*Text excerpt:*
--------------------

Identification of 2,8-Dihydroxyquinoline as a Novel Agonist of the Human Aryl Hydrocarbon Receptor

Open Access
Author:
Cassel, Kaitlyn Marie
Area of Honors:
Veterinary and Biomedical Sciences
Degree:
Bachelor of Science
Document Type:
Thesis
Thesis Supervisors:
  • Gary H Perdew, Thesis Supervisor
  • Robert John Vansaun, Honors Advisor
Keywords:
  • aryl hydrocarbon receptor
  • dihydroxyquinoline
  • gastrointestinal health
  • microbiome
  • xenobiotic metabolism
  • dietary ligands
Abstract:
The aryl hydrocarbon receptor (AHR) is a ligand-activated transcription factor known for its ability to metabolize a vast array of xenobiotics, including 2,3,7,8-tetrachlorodibenzo-p-dioxin (TCDD). Recent literature has implicated the role of AHR in intestinal homeostasis and immunity via activation by endogenous and dietary ligands, suggesting that certain ligands may impart a protective effect and increase barrier function of the intestinal epithelium. This study characterizes 2,8-dihydroxyquinoline (2,8-DHQ) as a novel AHR ligand, exhibiting specificity for the human AHR. 2,8-DHQ is a product of gastrointestinal microbial metabolism identified in body fluids. A number of dihydroxyquinoline compounds were investigated for potential AHR activity through a luciferase-based reporter assay, which identified 2,8-DHQ as having the highest affinity for the human receptor. Administration of 2,8-DHQ increased transcription of the AHR target gene CYP1A1 in a dose-dependent manner in cultured human cells. A photoaffinity ligand (PAL) competition assay identified 2,8-DHQ as a competitive ligand for the human AHR in cell culture, however it is interesting to note that this was not true when the assay was repeated in vitro in liver extracts. This may be due to the need for 2,8-DHQ to undergo metabolism, a process that also increases the affinity of indole to bind AHR when it becomes indoxyl sulfate. Finally, a nuclear retention assay was conducted that showed 2,8-DHQ treatment to cause a significant increase in nuclear translocation and retention of AHR. Further research is needed to investigate the ability of 2,8-DHQ to activate AHR in vivo and to characterize its potential to impact human health through attenuation of intestinal inflammation.

--------------------

*Exercise requirements:*
In the thesis on 2,8-dihydroxyquinoline, which assay identified 2,8-DHQ as having the highest affinity for the human receptor? Nothing in the records is needed to answer anything here.

--------------------

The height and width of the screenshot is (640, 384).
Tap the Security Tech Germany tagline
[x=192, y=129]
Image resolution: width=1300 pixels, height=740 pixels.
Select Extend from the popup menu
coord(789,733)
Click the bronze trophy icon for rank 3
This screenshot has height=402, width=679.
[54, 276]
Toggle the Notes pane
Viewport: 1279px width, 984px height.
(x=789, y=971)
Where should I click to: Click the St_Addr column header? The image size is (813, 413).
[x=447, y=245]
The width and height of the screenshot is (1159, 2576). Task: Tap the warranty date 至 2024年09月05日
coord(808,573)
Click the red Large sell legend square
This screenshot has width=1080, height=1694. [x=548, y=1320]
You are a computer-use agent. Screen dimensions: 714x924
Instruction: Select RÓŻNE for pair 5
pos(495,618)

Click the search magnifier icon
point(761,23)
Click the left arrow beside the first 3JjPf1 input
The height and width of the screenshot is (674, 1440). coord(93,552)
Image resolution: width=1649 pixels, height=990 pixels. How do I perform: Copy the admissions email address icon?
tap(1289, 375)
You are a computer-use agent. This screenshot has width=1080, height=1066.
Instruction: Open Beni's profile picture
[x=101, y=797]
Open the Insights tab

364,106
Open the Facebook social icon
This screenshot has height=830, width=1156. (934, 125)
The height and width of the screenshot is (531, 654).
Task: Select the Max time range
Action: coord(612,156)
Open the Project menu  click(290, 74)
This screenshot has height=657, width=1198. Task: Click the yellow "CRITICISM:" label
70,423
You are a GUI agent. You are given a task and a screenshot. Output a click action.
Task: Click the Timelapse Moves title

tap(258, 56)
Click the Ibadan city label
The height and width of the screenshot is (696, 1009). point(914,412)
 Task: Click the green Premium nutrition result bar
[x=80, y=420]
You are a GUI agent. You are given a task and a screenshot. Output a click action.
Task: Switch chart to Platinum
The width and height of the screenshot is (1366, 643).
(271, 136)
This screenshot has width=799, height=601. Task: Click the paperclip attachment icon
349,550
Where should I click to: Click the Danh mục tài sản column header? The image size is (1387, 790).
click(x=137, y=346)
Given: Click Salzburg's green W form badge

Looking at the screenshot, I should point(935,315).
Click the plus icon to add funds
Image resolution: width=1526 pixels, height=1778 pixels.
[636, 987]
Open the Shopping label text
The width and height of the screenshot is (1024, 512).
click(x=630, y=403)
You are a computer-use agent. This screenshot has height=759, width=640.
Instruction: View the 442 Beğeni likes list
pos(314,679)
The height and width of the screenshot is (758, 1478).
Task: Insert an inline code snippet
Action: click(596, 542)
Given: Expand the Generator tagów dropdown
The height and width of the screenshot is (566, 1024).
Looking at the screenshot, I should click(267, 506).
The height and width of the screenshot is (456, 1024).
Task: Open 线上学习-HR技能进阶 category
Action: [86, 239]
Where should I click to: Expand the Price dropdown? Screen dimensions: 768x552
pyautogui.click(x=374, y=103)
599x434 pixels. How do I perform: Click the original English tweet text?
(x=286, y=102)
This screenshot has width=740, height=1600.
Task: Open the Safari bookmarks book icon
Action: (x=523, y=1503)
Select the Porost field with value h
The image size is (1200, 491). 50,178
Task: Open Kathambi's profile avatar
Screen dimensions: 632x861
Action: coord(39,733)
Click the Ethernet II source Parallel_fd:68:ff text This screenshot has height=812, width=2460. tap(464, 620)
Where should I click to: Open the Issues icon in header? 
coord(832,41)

--------------------

*Response:*
A luciferase-based reporter assay.